_TASK DETAILS_
Rewrite these lines with "program icon" swapped for "application icon" and everything else left as is. Leave the pictures out.

——

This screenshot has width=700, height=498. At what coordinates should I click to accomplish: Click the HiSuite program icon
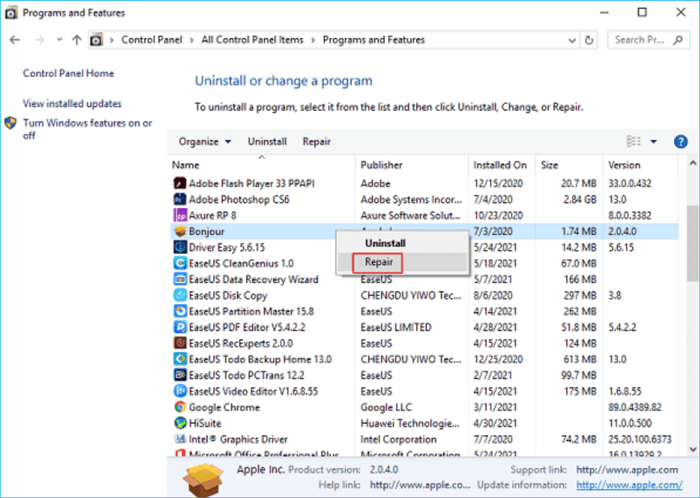click(x=180, y=423)
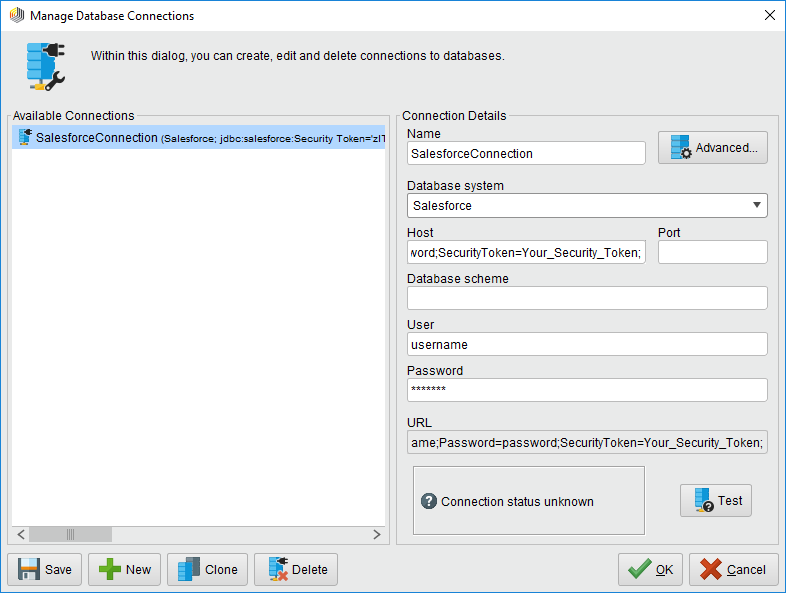Screen dimensions: 786x593
Task: Click the Host input field
Action: click(526, 252)
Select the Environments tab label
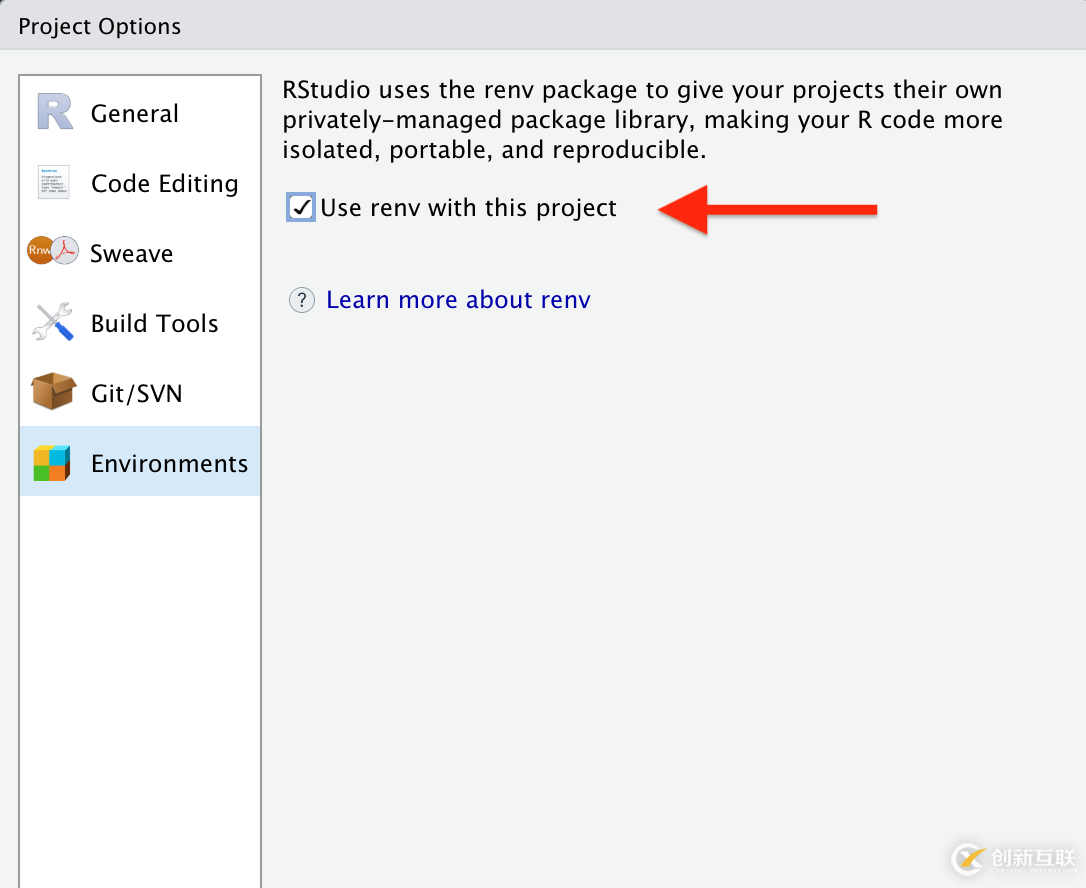 pyautogui.click(x=170, y=464)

——

_ANSWER BELOW_
This screenshot has width=700, height=498. At what coordinates should I click to accomplish: Click the HiSuite application icon
click(x=180, y=423)
Screen dimensions: 786x593
Task: Click the Host input field
Action: click(526, 252)
Select the Environments tab label
 pyautogui.click(x=170, y=464)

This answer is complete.